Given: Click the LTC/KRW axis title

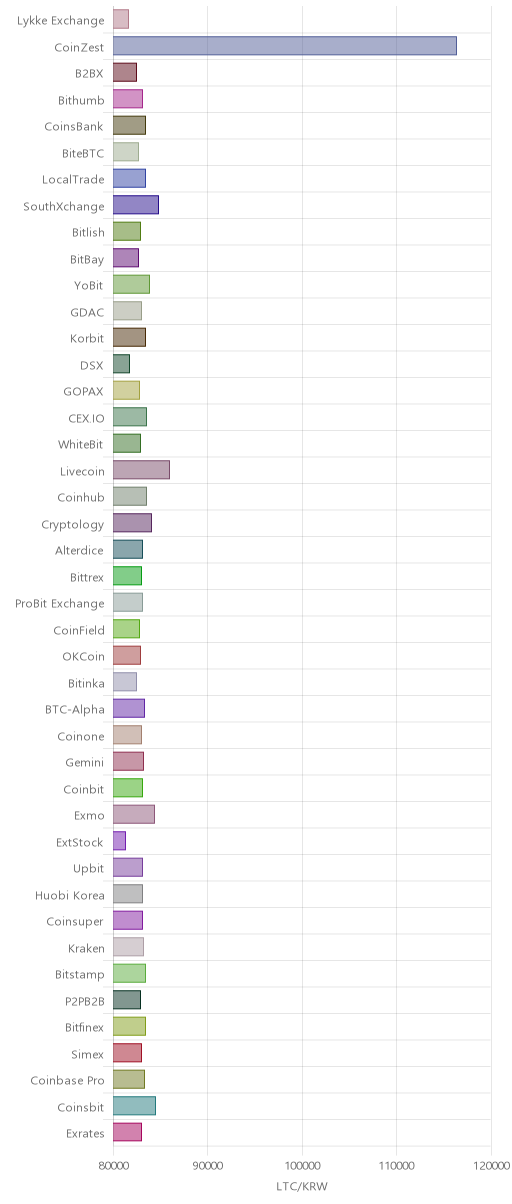Looking at the screenshot, I should coord(302,1186).
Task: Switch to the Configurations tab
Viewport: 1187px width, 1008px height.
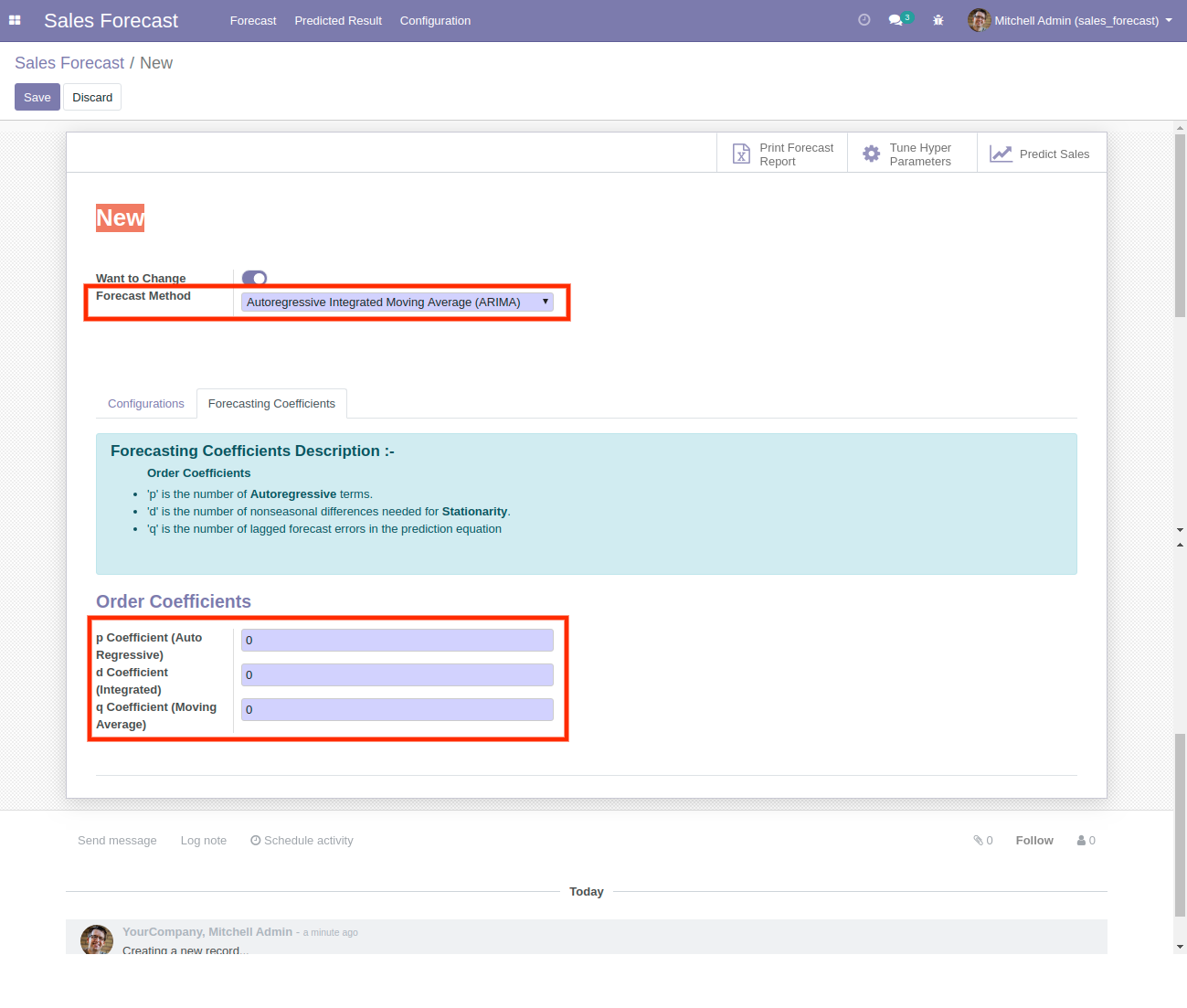Action: (146, 404)
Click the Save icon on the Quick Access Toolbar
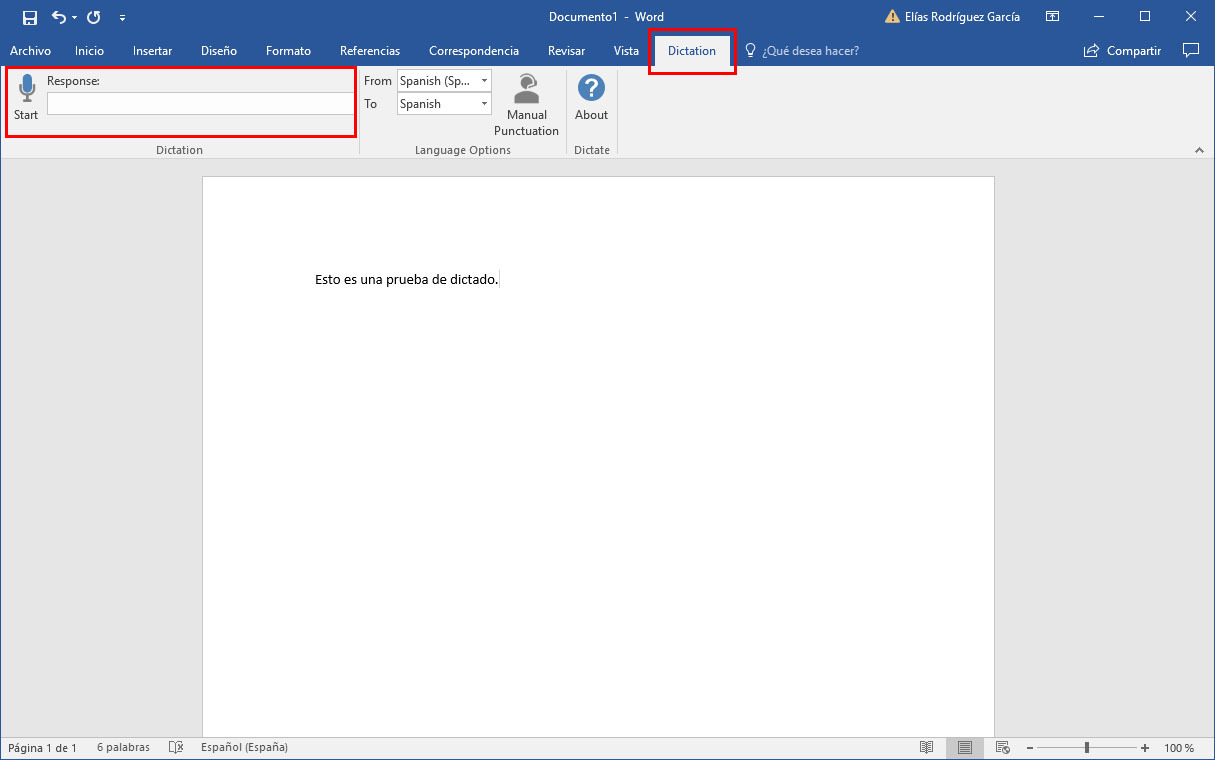 (28, 16)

→ **Exercise prompt**
Restate all of the data word for word and include no pictures.

→ **Written solution**
Given: Click the LTC/KRW axis title

Looking at the screenshot, I should coord(302,1186).
Task: Switch to the Configurations tab
Viewport: 1187px width, 1008px height.
Action: (146, 404)
Click the Save icon on the Quick Access Toolbar
 (28, 16)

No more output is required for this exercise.